L’aeroporto internazionale di Mitiga, l’unico in funzione a Tripoli, è stato chiuso per tre ore a causa di una pioggia di missili lanciata sullo scalo.
Tutto mentre gli Stati Uniti tornano a parlare di Libia, partendo proprio da quello che sta succedendo a Mitiga e puntando l‘attenzione alle condizioni umanitarie e di sicurezza che le battaglie a sud di Tripoli stanno producendo. Quattro mesi di scontri, iniziati quando il signore della guerra della Cirenaica, Khalifa Haftar, ha provato a conquistare la capitale per rovesciare il governo insediato tre anni fa dall’Onu e intestarsi con le armi la guida del paese.
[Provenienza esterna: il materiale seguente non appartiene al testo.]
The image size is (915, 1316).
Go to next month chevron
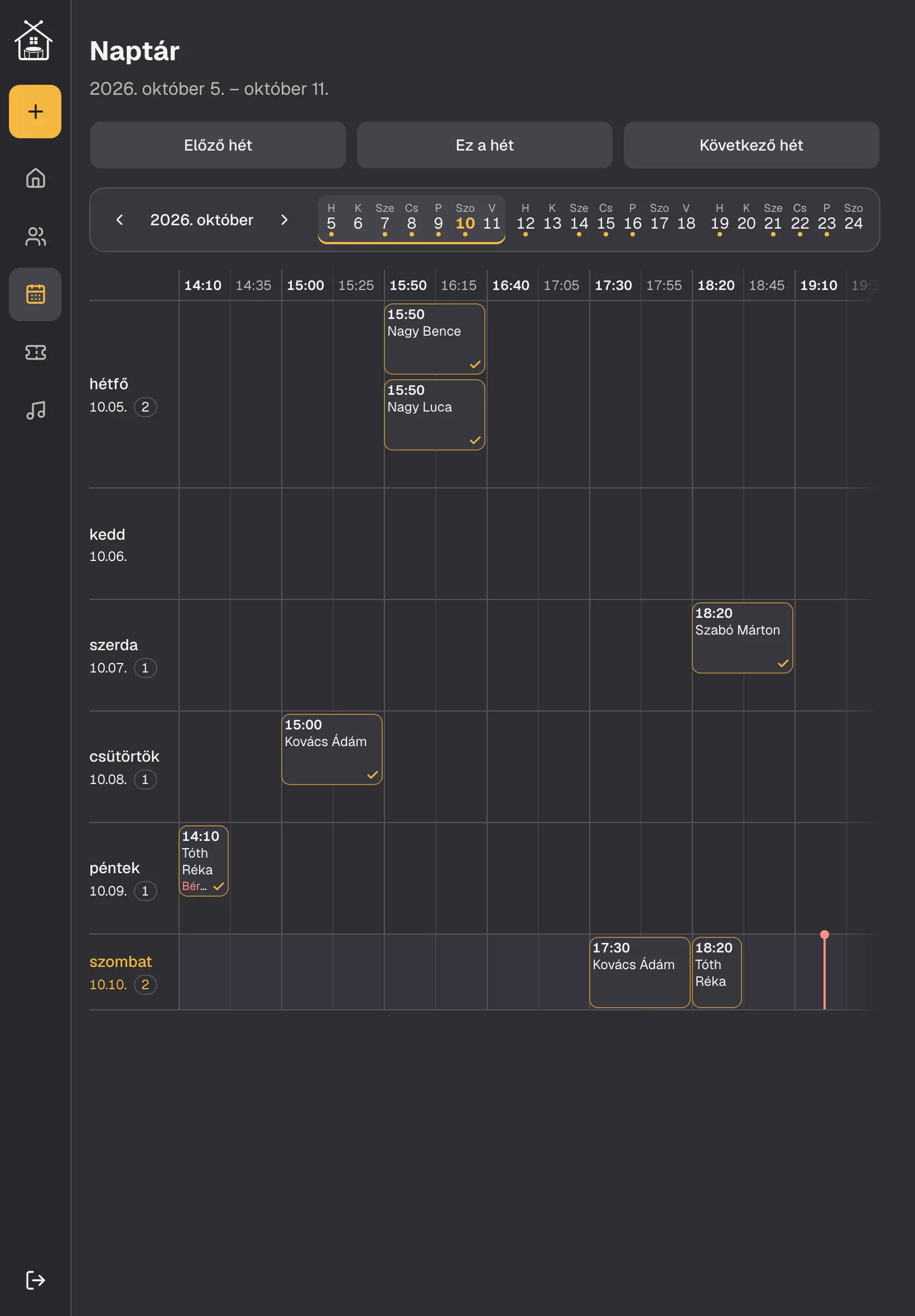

È l’ambasciata americana in Libia a scrivere un comunicato in cui invita “tutte le parti” in conflitto “a raddoppiare gli sforzi per proteggere i civili e prevenire danni alle infrastrutture civili”. In particolare, si chiede di fermare li attacchi contro l’aeroporto Matiga di Tripoli, che hanno anche messo in pericolo i civili libici che si trovavano lì il 3 agosto per imbarcarsi sugli aerei verso il pellegrinaggio dell’Hajj.
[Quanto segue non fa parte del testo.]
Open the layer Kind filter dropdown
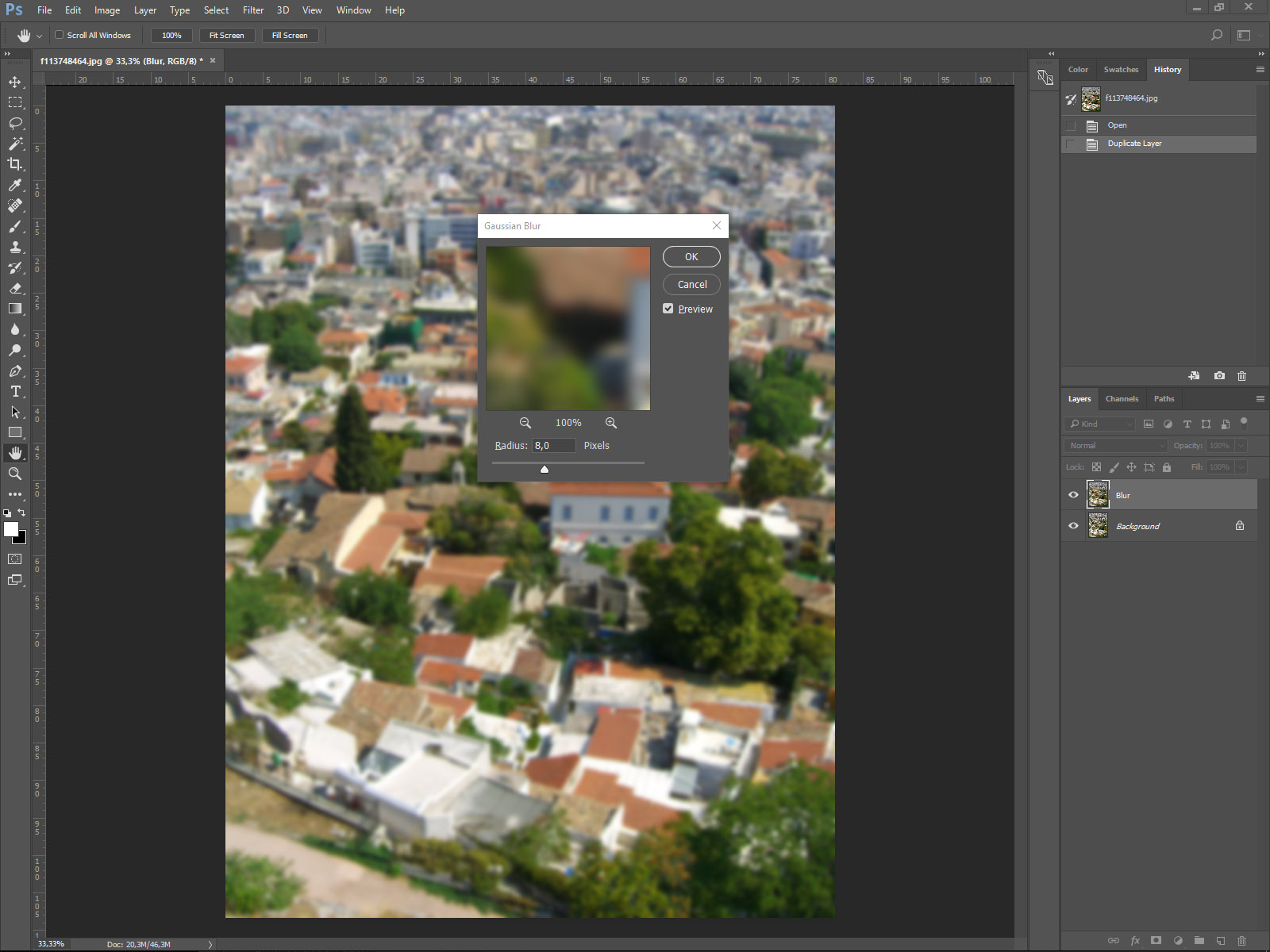Image resolution: width=1270 pixels, height=952 pixels. (x=1100, y=424)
“La sicurezza del traffico aereo civile e delle infrastrutture, che è essenziale per facilitare il commercio e la consegna di forniture umanitarie a beneficio di tutti i libici, dovrebbe essere rispettata da tutte le parti dell’attuale conflitto”, dice l’avamposto del dipartimento di Stato nel paese nordafricano.
In realtà, le bombe su Mitiga – così come quelle sull’aeroporto di Misurata, che hanno messo a rischio la sicurezza del contingente italiano legato all’ospedale militare – sono state sganciate dalla forza aerea haftariana, che intende disarticolare il sistema delle infrastrutture aeree per indebolire il fronte tripolitano (costituito prevalentemente dalla forza di resistenza delle milizie misuratine).
L’Ambasciata esprime inoltre la sua preoccupazione per le violenze che colpiscono i civili a Murzuq, compresi gli attacchi aerei del 4 agosto che “secondo quanto riferito hanno ucciso e ferito un gran numero di civili”. Anche questi bombardamenti sono stati operati da Haftar, ma Washington evita di citare espressamente il nome dei responsabili e chiede a entrambi i fronti, ormai sponde di una guerra civile di posizione, il cessate il fuoco e il ritorno al processo politico mediato dalle Nazioni Unite.
L’Ambasciata riafferma il suo sostegno alla richiesta delle Nazioni Unite di iniziare una tregua in occasione delle vacanze di Eid al-Adha: “Durante questa stagione santa di sacrificio e riflessione, onoriamo il diritto di tutti i libici di esprimere la loro fede in pace, stabilità e dignità”.
La diplomazia americana in Libia sembra stia seguendo una fase di aumento delle attività. Pochi giorni fa, l’incaricato d’affari Joshua Harris ha incontrato il vicepremier onusiano Ahmed Maiteeg, un misuratino che tiene i contatti internazionali per il governo di Tripoli che Haftar vorrebbe vedere distrutto. L’ambasciata fa sapere che i due hanno discusso degli sforzi per sostenere le istituzioni economiche libiche e rafforzare i legami commerciali con la Libia degli Stati Uniti, concordando sull’importanza fondamentale di una fine dei combattimenti a Tripoli e di un ritorno al processo politico. Pochi giorni prima, il diplomatico Usa aveva ospitato Mustapha Sanalla, il chairman della Noc, la compagnia petrolifera statale (enorme risorsa economica per il paese), e sempre nella stessa settimana aveva ricevuto Fayez Serraj, che guida il consiglio presidenziale, organo esecutivo creato dall’Onu.
L’Italia non ha ancora preso posizione sulle vicende degli ultimi giorni, e lo stesso ha fatto la Francia, che nel suo silenzio è stata più volte accusata di collusioni — in alcuni casi anche venute alla luce — con le manovre di Haftar.